Now compare the service-mesh idea to the olde-fashioned ideas of "web shopping carts" or "content management systems" or "customer relationship management systems". Those things were single, monolithic black boxes that you bought from a vendor (or installed via open-source) that automagically did everything for you, once you configured a few templates. They worked great, as long as what you wanted was (a) a web shopping cart, and (b) was customizable via some template or config file. If not .. you were SOL.

These monolithic architectures were their downfall, were the driver to containers, kubernetes and service meshes.

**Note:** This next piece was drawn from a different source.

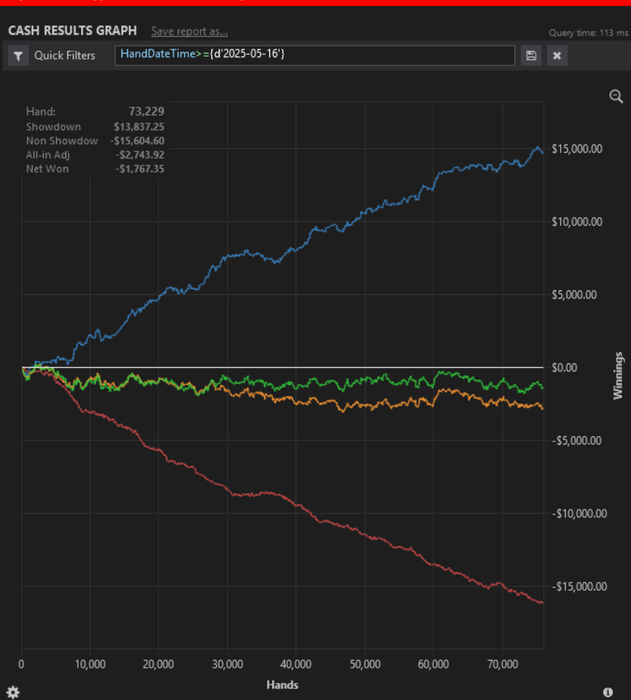This screenshot has width=631, height=700.
Task: Clear the HandDateTime filter with the X icon
Action: (557, 56)
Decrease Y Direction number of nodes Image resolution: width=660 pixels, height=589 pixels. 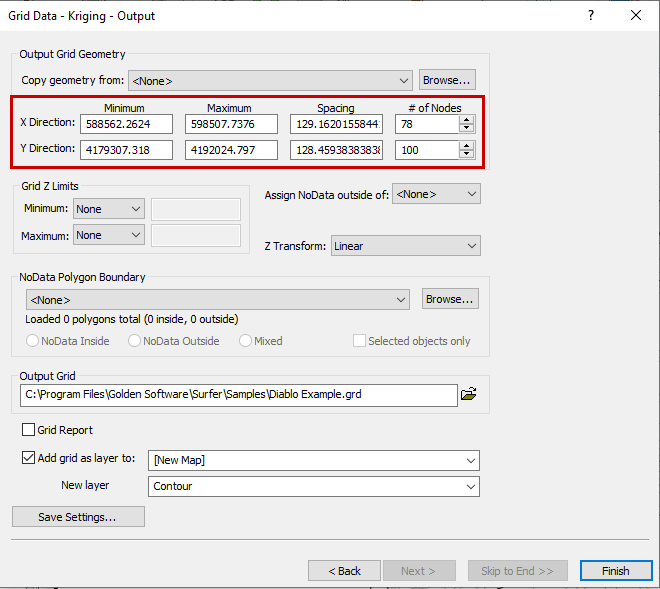tap(466, 154)
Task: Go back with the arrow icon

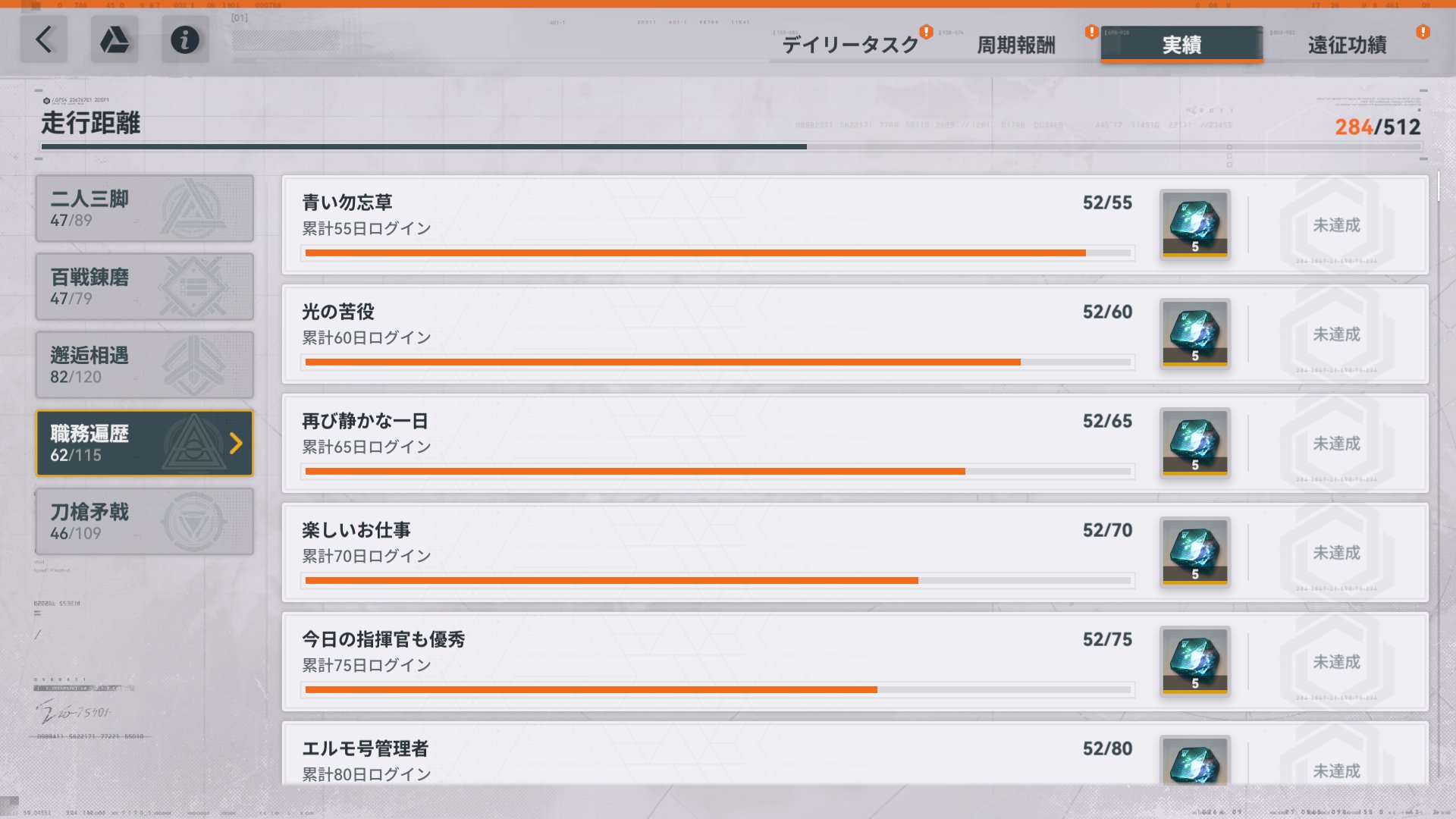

The founders of cloud startup XYZ can't spray-paint some config files onto a monolith and then raise $20M in venture funding. But, give them a bunch of pieces-parts containers, that they can hook up in some new, novel and exciting way, plus a little secret sauce, and buzzword-bingo, a unicorn is born.

And this is why Cassandra makes me yawn with disinterest, if not a bit of hostility. It's a big monolithic block. Sure, I can take the AtomSpace, and plaster it onto Cassandra, like wrapping some wet paper around a rock. The ultimate shape is still that of the rock, no matter how brightly-colored or thoughtful that paper wrapped around it is.

So, I'm trying to grab hold of this idea of pieces-parts. OpenCog needs pieces-parts that can be arranged and re-assembled into that mesh that provides the distributed-atomspace attributes and requirements du-jour.

Yes, of course, singularity.net is also pursuing a vision of pieces-parts that can be assembled. Which is why I am a bit dumb-founded that we are entertaining ideas like Cassandra -- it is the very antithesis of modular architecture. It's the opposite of a dapp -- It's a big giant lump, the one ring to rule them all. It's kind of exactly the poster-child for what not to do ...

For a distributed atomspace, what we really need to focus on is inter-operability, so that, like javascript (and unlike c++) it is easy to assemble modules out of other modules. Like containers, there should be some fairly regularized API for communications (I nominate atomese-as-ascii-strings i.e. s-expressions and maybe plan-B atomese-as-json). With this under control, we can move on to creating unique, custom services aka agents aka dapps or whatever these other things might be.